━━━ SUPPLIED DATA ━━━

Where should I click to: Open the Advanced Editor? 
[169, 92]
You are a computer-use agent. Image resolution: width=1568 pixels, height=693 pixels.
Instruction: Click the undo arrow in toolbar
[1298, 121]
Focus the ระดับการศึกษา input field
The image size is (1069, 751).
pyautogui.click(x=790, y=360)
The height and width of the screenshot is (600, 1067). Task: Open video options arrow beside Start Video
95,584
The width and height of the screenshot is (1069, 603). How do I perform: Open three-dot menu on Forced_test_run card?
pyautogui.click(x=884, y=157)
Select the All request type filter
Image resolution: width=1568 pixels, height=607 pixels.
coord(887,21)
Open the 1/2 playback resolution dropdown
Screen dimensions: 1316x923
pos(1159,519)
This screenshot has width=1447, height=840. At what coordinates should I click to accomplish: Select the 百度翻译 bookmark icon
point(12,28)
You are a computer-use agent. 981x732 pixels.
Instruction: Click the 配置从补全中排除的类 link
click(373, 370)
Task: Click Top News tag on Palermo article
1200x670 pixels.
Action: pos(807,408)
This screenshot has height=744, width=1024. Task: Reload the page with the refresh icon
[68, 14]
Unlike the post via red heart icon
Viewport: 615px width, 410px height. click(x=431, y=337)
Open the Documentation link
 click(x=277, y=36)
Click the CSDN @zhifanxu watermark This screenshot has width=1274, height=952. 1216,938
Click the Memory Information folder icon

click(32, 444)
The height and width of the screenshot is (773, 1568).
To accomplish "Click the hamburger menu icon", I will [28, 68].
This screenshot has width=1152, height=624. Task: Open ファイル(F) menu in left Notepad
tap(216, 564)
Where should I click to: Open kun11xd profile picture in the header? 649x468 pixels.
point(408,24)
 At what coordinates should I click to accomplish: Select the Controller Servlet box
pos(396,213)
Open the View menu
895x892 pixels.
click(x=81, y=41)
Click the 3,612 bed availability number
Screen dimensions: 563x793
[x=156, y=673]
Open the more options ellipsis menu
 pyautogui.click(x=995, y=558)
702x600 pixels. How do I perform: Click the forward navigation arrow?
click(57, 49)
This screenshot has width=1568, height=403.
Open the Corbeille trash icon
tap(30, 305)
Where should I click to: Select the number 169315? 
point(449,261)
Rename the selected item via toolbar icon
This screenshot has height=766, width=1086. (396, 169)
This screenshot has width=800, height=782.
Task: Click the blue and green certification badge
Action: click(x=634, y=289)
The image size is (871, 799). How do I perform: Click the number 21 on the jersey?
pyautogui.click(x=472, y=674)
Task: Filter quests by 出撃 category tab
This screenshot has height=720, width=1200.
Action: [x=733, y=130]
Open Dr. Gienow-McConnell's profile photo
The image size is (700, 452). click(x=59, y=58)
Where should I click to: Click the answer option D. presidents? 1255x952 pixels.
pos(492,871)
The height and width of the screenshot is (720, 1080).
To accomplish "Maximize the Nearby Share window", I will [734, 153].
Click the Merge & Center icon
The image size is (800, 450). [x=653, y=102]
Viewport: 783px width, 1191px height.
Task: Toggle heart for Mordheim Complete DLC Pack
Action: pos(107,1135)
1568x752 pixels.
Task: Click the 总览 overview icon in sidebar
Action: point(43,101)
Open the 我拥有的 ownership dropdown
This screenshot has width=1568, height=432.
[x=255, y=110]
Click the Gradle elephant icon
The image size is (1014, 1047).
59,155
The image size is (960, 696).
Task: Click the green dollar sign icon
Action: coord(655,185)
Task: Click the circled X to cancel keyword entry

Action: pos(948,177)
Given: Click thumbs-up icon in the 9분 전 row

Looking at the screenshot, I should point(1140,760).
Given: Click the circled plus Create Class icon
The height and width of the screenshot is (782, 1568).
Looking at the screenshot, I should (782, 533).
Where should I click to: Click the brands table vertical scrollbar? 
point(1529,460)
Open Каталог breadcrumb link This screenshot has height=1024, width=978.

━━━

• TASK OBJECTIVE
Show every line above in which the word "computer" appears.

• TASK SOLUTION
You are a computer-use agent. Image resolution: width=1568 pixels, height=693 pixels.
You are a computer-use agent. 981x732 pixels.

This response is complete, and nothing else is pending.